I'm so happy I came across this post! I've been battling this issue for too long and just recently though to search for "custom domain for checkout." My problem is related to Google Analytics. I have the same setup in that our customer website is driven by WordPress and Buy Buttons and once the user clicks Checkout from the flyout panel the GA session is lost and a new one is created. My assumption/hope is that if I use a subdomain for checkout the session will transfer successfully because of the "root" domain remains the same. Can anyone using the setup in the Approved Answer confirm that GA sessions transfer correctly?

DavidR2D2
Excursionist
13 0 12

This worked for me for the buy button. The only complaint I have is the item in the shopping cart doesn't stay in the store's shopping cart if you click off to somewhere else on the site. 

MichaelSFP
Visitor
1 0 0

This does not work anymore. The button does not show up if I change the domain.

Judy_Schmitz
Tourist
5 0 1

Unfortuneately this only solves one part of the problem.
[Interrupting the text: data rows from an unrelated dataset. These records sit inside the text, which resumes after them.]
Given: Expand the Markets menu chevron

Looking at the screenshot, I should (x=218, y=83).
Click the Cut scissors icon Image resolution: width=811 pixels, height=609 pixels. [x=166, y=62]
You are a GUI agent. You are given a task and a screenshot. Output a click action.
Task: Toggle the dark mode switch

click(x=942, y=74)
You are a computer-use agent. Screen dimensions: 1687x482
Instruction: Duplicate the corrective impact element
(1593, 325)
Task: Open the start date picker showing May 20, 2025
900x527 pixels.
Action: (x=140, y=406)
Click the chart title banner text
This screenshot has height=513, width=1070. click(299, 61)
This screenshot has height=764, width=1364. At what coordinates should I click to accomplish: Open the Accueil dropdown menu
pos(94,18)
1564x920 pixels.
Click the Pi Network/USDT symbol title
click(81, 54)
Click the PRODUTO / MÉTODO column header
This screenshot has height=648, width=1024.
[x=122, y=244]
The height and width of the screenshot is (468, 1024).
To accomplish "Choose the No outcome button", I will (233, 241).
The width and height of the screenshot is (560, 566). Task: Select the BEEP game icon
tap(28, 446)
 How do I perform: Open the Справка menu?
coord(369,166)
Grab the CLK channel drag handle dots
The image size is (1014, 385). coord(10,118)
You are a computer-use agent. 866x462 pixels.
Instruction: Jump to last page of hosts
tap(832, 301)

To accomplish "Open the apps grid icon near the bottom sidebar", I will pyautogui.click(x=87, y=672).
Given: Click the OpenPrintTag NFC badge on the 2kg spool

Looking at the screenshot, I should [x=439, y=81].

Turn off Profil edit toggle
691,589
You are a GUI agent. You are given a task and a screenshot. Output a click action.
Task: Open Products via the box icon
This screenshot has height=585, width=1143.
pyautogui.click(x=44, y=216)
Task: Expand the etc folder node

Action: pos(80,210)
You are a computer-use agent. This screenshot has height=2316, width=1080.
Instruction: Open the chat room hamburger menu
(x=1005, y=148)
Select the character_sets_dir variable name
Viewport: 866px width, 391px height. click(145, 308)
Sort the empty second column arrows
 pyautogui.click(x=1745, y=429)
The problem for us is not changing the domain, but having the checkout process be part of our shopify site. Shopify tells us that this was never the intention, that buy buttons are a completely separate process, and will never fully integrate with the cart or checkout process on your regular site. So, if someine buys something from a buy button on a blog or post, and then tries to add from your real site, it won't show the buy button item. Insane, but thats the way it is. It's a huge problem for us, but .... there you go. Fine if you want to ONLY sell from external or ONLY want to sell from shopify, but never the twain shall meet.